Prompt >> Please restate the entries verbatim. The copy should hold no pictures.

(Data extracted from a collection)
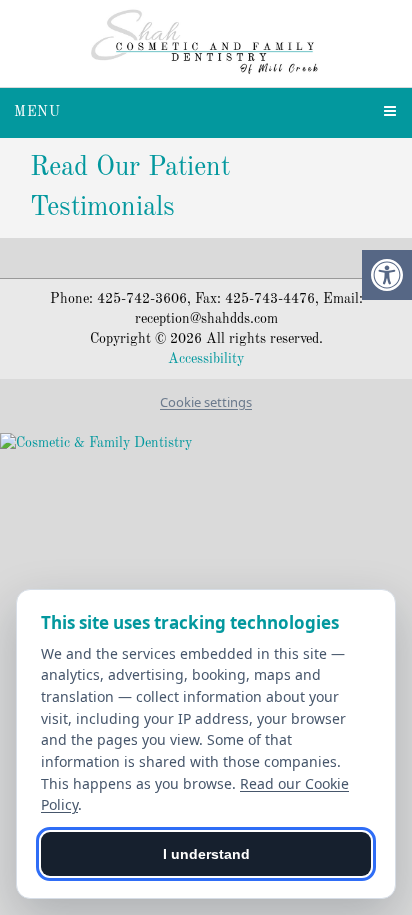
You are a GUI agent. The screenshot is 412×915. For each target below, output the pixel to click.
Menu (37, 112)
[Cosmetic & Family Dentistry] (206, 442)
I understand (206, 854)
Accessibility (206, 359)
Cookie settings (206, 402)
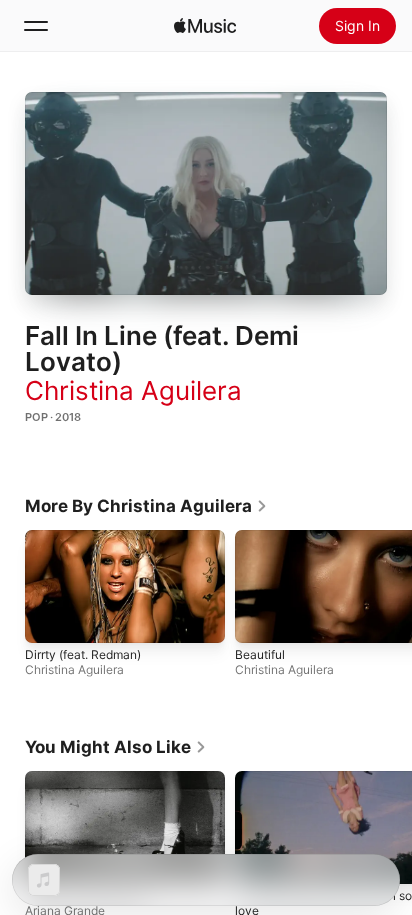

Reply >>
You are a GUI agent. The screenshot is 412×915. For each target below, output the pixel to click.
Menu (37, 112)
[Cosmetic & Family Dentistry] (206, 442)
I understand (206, 854)
Accessibility (206, 359)
Cookie settings (206, 402)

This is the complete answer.